## What needs to be done
Copy the lines below word for word, everything from the line containing "Toggle fullscreen video" down to the last line, both included.

[Element and text position data]
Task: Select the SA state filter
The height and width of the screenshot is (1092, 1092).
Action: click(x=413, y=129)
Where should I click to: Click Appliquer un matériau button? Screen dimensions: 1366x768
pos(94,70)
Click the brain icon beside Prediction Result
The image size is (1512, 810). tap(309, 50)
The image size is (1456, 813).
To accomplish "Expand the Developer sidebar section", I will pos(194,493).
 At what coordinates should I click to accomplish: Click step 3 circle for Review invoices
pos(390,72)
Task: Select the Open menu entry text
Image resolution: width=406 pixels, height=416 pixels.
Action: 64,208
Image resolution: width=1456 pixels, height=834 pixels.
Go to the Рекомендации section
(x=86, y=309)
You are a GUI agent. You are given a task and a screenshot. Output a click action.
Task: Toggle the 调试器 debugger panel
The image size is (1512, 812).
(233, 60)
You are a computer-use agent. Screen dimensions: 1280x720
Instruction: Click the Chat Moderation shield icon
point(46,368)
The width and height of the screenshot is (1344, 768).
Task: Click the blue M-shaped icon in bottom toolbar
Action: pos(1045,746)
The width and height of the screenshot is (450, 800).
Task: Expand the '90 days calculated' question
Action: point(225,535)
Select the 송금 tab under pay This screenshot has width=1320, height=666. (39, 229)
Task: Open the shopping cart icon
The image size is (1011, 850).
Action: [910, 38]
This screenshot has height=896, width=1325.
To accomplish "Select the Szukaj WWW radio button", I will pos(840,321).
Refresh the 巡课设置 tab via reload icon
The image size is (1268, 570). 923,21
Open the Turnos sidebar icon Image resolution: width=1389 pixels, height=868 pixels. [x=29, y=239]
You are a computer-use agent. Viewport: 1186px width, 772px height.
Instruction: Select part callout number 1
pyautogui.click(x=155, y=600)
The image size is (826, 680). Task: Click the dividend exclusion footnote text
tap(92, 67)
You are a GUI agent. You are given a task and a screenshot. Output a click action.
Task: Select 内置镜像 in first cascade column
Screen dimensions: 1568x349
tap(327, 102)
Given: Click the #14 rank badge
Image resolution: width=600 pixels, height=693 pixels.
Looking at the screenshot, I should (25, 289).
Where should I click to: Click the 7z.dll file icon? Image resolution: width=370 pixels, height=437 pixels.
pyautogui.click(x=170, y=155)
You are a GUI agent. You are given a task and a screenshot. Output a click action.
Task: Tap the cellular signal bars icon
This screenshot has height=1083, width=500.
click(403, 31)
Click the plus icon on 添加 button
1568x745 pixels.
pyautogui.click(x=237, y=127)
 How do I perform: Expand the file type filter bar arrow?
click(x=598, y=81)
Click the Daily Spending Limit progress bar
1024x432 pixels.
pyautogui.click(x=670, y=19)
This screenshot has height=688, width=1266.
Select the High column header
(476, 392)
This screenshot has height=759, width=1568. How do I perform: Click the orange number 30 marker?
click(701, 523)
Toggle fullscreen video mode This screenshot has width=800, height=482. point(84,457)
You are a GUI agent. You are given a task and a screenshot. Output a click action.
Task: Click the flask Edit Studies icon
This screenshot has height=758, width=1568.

## Response to this exercise
Toggle fullscreen video mode This screenshot has width=800, height=482. point(84,457)
You are a GUI agent. You are given a task and a screenshot. Output a click action.
Task: Click the flask Edit Studies icon
This screenshot has height=758, width=1568.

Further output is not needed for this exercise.